Add-Ons and Carve-Outs, Ctd.

I never know which of my posts is going to generate email. This time it seems to be my remarks in favor of add-on accounts. I’ve gotten several critical emails, which make variants of the same argument: We already have IRAs and 401(k)s. What’s the point of creating another type of account which people would have to put up new money to use? The argument continues: Unlike accounts “carved out” of Social Security, add-ons would not give people more control of their tax dollars and would not cut the total costs of the Social Security program. Add-ons would be “a new government program.”

Unlike some of my correspondents, I don’t regard IRAs and 401(k)s as “government programs” just like food stamps are a government program. I regard them as tax cuts–partial correctives to the federal government’s overtaxation of savings. So those of my correspondents who object to setting up add-on accounts because they don’t like IRAs are, I think, mistaken.

Add-on accounts could be set up so that they require new money to be put up. The old Clinton-Gore idea was that the government would match people’s savings with a tax credit. That would limit the reach of the new accounts. Iif they’re a bad idea, then limiting their reach is a good thing. If the point, on the other hand, is that carve-outs are therefore better as a way of expanding the investor class, you’ll get no argument from me–I made the point myself in the piece to which I linked earlier–but that’s a reason for preferring carve-outs, not for opposing add-ons. Anyway, there’s no reason in principle that accounts outside Social Security have to require new money from account-holders. They could be set up so that people are just investing tax credits. And there’s no reason in principle that they can’t be implemented as part of a reform package that also cuts future Social Security benefits and thus saves money–answering another objection.

Some people get concerned about refundable tax credits. That, they say, is a transfer payment, not a tax cut. I don’t see the problem. Consider two scenarios. In one, a person is paying a 12.4 percent payroll tax and allowed to invest 4 of those percentage points. His future government-paid benefits are being reduced. It’s a carve-out, so conservatives are ecstatic. In the other scenario, a person is still paying a 12.4 percent payroll tax. He can’t invest any of the payroll taxes. But he is given a tax credit against his income taxes worth 4 percent of his wages. If he doesn’t owe enough income tax to collect the credit, it’s okay: The credit is refundable. His future government-paid benefits are reduced. This is an add-on. Terrible!

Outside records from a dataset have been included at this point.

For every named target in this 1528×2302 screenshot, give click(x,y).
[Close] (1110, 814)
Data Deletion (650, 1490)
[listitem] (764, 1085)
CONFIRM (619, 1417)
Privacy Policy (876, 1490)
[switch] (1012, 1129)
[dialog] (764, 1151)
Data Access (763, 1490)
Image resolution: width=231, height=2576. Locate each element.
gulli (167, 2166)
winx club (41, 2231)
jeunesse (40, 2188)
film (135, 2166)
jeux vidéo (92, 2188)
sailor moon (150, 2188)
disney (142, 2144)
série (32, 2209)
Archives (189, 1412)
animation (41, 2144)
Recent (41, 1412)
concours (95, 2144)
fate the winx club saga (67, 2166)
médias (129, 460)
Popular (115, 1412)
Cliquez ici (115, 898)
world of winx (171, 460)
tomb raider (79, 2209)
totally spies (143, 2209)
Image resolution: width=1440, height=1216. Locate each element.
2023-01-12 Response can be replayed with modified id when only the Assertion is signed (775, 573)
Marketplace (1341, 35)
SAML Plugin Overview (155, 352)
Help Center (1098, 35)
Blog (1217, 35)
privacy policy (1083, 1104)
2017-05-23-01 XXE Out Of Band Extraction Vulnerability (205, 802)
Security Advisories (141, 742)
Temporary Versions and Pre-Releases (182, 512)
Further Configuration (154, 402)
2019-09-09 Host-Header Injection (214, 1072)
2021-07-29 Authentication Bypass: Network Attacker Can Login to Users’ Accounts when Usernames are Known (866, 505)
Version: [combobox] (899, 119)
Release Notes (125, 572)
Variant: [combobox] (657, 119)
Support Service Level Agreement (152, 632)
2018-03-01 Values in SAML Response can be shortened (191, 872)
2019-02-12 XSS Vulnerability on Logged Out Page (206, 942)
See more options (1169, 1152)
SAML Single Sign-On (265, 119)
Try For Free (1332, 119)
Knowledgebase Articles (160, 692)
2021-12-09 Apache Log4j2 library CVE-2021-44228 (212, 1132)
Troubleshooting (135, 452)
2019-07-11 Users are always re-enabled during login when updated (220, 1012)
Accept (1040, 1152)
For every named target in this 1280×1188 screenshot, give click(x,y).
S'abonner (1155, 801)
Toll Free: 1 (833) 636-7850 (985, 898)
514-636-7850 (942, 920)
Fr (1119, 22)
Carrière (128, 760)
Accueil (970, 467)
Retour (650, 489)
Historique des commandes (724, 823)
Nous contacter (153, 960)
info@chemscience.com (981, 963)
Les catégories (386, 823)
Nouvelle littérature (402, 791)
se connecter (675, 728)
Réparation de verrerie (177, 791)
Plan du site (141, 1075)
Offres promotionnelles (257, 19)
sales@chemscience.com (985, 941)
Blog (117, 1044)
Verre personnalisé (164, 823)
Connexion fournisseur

But what’s the difference, other than the words we’re using to describe the situation? In either case, our worker is paying 8.4 percent of his wages into the traditional government program, investing 4 percent of wages the government used to take in taxes, and getting lower government-paid benefits. It’s just that in one case we explicitly say that he’s investing his payroll taxes, and in the other we say that he’s investing a refundable tax credit. This is worth fighting over as a matter of high principle?

I’ll close by quoting the one positive email I’ve gotten about the post:

“Maybe the best illustration of the add-on vs carve-out confusion is Pat Moynihan’s original plan from the early 1990s. He first cut the payroll tax, since he thought the Trust Fund was bogus [and] wasn’t really saving the surplus. But then said that workers could keep both their share and the employers’ share if they put it in an account. Is that an add-on or a carve-out? Technically add-on, and Moynihan referred to it as such, but it would have pretty much the same effect as a carve-out.

“Whether an add-on or a carve-out works depends a lot on how the rest of the system is balanced. My beef with AARP isn’t so much that they favor add-ons but that they want to balance the rest of the system all with tax increases. If they balanced the system with benefit cuts in return for an add-on account, it wouldn’t bother me much.” Exactly.